So what is it? What could be the reason? Perhaps this is an answer:
Lanier Swann, director of government relations at Concerned Women for America said the panel’s chairman, Sen. Ted Stevens, R-Alaska, “needs to answer for the reason that he isn’t helping move this forward when it’s something that the American public would really like to see.”
Stevens hasn’t said why two indecency bills pending in his committee have yet to get a hearing. He has advocated stronger indecency rules for broadcasters, and has complained about vulgarity on cable. His aides say he is not ignoring the issue and is crafting his own legislation.
Committee staff director Lisa Sutherland said Stevens would use the House bill as a framework, but would make changes. She did not detail them, but said Stevens was exploring how parents with cable television can protect children from indecent programming.
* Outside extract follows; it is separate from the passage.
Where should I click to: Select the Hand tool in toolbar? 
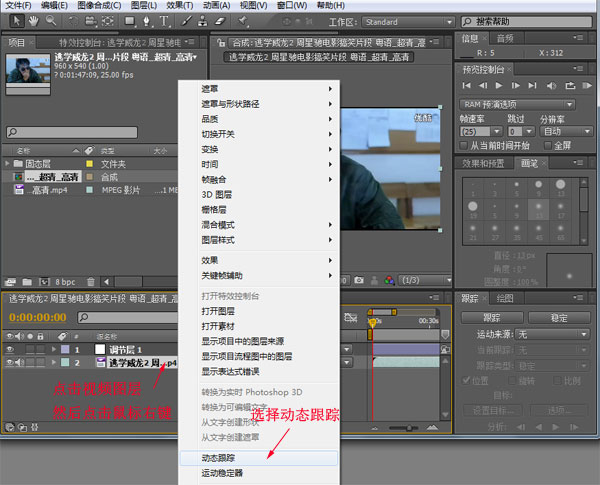click(34, 21)
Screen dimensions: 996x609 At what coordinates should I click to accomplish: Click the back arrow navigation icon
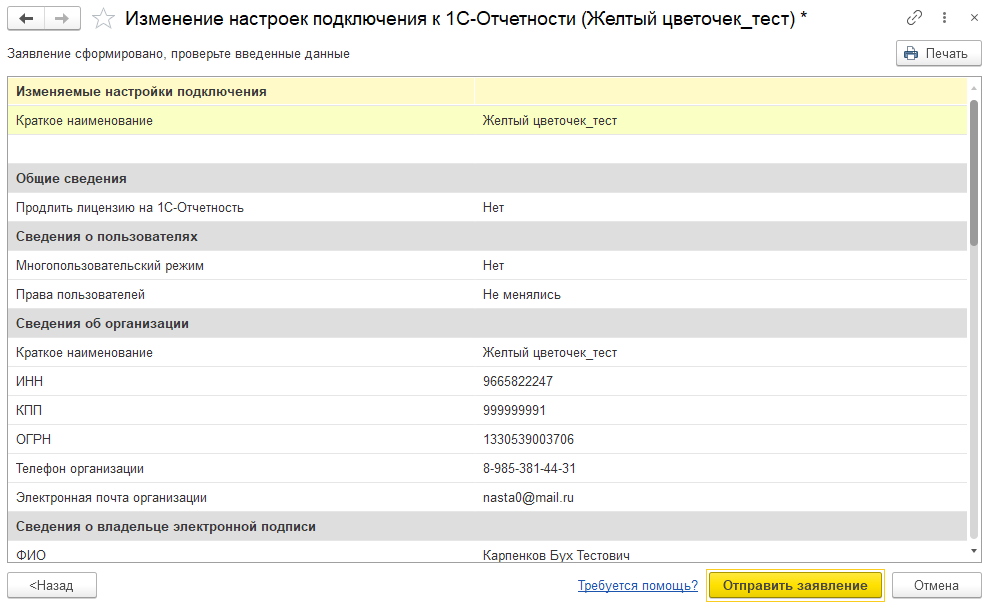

Senator Stevens is crafting his own legislation, which I think implies that he’ll use this to gratify his ego, since he’s already spouted off about regulating cable. Perhaps he’ll name it after himself. I hope he does, because history will not be kind to that. Another possibility is that he is determining, with other senators, ways to bury pork in the indecency bill. Perhaps he could fund a free television, with V-chip, for every citizen of Alaska. I would complain, but I vow to stop complaining if he offers one of those televisions to Mr. Bozell.